Once you stop thinking of Mirleft in terms of streets, and start thinking of it as a desert on which groups of houses are scattered like nomadic tents, you stop feeling lost. You just drive or trot across the open areas from one stretch of track to the next.
The roads being what they are, donkeys are a common mode of transport in Morocco. Some pull carts behind them. Others trot along with clusters of small children on their backs. Others carry panniers or impossibly large stacks of harvested greenery.
I took a lot of photos through our sand-encrusted windscreen during our road trip.
The first time I saw this foal, she was assisting two adults in emptying a bin of its contents and strewing them between the buildings of Mirleft, eating anything tasty that she came across.
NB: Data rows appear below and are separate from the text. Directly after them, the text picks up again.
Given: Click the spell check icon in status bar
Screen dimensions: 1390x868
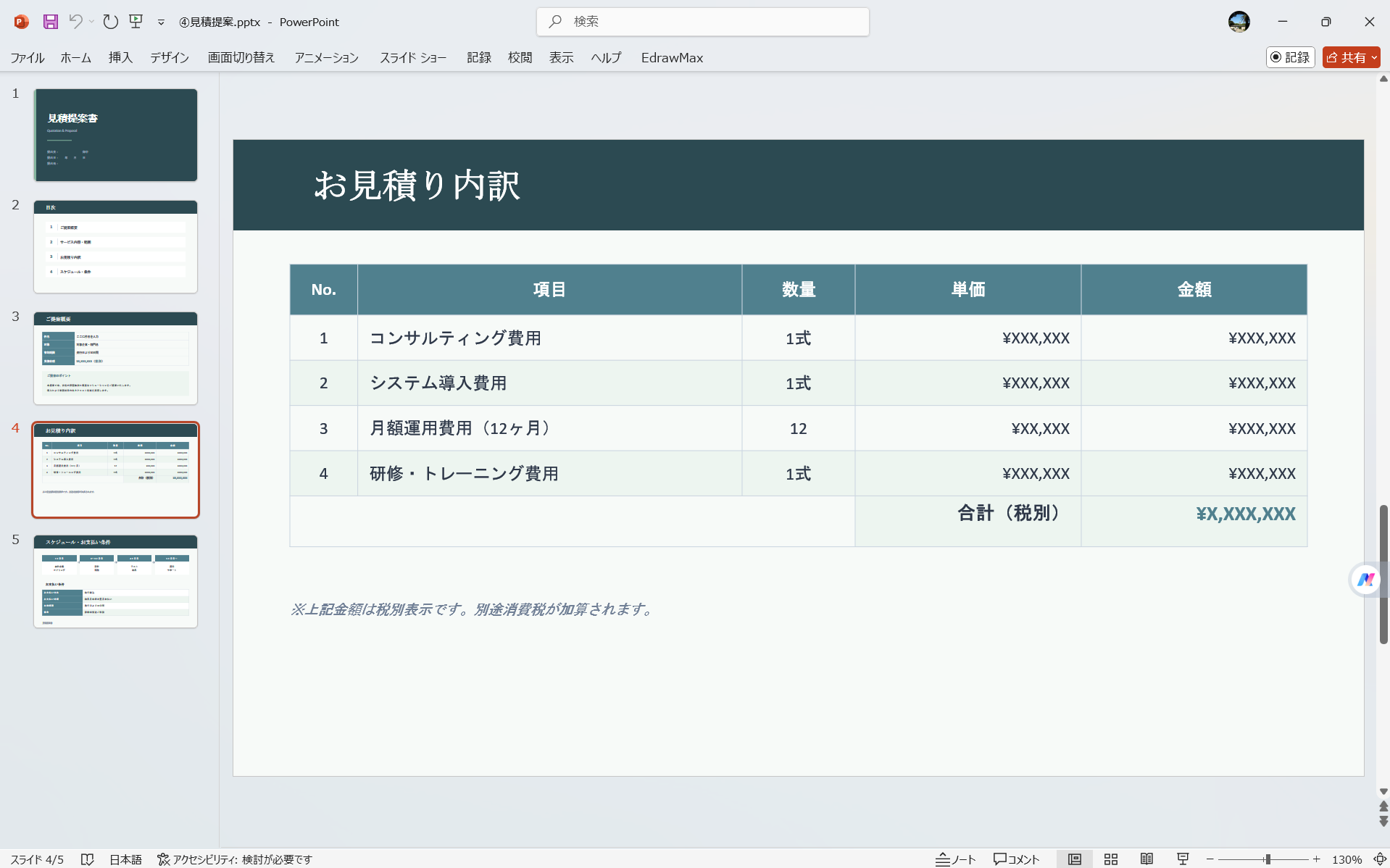Looking at the screenshot, I should click(x=87, y=859).
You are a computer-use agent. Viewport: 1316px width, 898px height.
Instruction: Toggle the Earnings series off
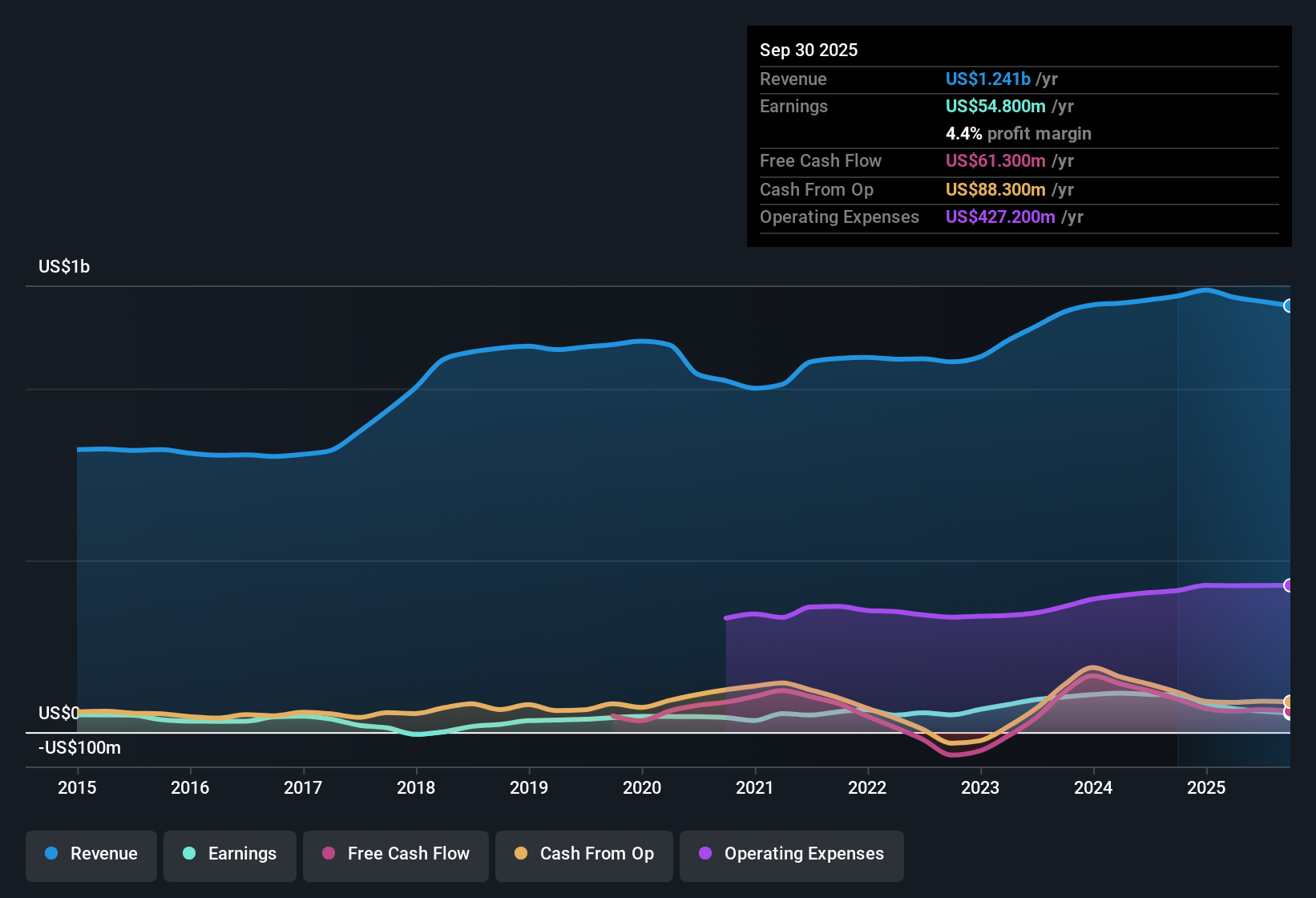click(x=229, y=854)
The following day, she was tethered to a rock. She was none too happy about it.
There was no food, water or shade nearby – but then, there never is. Even when untethered, the donkeys don’t appear to seek shade, and like the sheep and goats of the area, seem entirely capable of obtaining nutrition from the barren soil.
Up on a clifftop overlooking Aftas Beach is the shell of a disused house. I found a donkey here too – can you spot it?
That’s not a homeless person lying there. The Moroccan climate is such that it is often more comfortable to sleep outside than in, and it is common to see people settling down any old where to snooze away their hours of Ramadan deprivation.